--- TASK STATEMENT ---
Your task is to reproduce exactly the lines from the line with "The image size is (720, 457)." through the end of the records below.

--- DATA IN THIS EXERCISE ---
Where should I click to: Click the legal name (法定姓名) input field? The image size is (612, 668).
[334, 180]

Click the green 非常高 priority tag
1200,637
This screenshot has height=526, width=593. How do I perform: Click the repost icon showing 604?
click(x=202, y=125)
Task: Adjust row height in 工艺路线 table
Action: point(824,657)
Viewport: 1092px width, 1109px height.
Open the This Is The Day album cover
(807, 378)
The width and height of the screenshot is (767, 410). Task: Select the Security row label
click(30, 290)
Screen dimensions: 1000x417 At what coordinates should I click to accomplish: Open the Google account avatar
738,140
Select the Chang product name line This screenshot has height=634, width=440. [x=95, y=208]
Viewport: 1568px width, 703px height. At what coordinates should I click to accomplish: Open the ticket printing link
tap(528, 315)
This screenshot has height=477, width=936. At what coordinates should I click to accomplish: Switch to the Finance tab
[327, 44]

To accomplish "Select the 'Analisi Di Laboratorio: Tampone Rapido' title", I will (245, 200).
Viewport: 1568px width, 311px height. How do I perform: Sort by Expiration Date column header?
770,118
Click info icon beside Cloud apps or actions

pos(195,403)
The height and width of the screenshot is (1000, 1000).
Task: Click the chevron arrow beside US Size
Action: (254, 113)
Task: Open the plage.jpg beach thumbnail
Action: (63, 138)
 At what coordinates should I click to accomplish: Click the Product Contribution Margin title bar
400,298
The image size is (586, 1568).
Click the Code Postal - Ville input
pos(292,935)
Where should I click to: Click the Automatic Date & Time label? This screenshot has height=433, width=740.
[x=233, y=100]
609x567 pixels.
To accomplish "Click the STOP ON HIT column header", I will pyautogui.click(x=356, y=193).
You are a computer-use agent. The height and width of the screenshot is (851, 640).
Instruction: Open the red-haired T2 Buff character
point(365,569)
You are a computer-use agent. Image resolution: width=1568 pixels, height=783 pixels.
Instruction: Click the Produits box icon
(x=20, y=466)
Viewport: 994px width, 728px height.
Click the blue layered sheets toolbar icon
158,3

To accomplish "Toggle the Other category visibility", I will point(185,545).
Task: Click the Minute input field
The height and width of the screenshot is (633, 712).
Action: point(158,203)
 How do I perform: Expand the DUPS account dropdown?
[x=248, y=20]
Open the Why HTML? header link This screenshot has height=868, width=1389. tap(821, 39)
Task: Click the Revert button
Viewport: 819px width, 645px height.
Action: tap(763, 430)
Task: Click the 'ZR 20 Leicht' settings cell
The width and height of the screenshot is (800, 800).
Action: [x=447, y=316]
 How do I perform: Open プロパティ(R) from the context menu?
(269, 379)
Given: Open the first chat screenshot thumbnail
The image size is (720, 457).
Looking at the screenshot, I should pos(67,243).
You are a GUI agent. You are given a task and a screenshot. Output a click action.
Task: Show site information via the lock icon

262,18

--- OUTPUT ---
The image size is (720, 457).
Looking at the screenshot, I should pos(67,243).
You are a GUI agent. You are given a task and a screenshot. Output a click action.
Task: Show site information via the lock icon

262,18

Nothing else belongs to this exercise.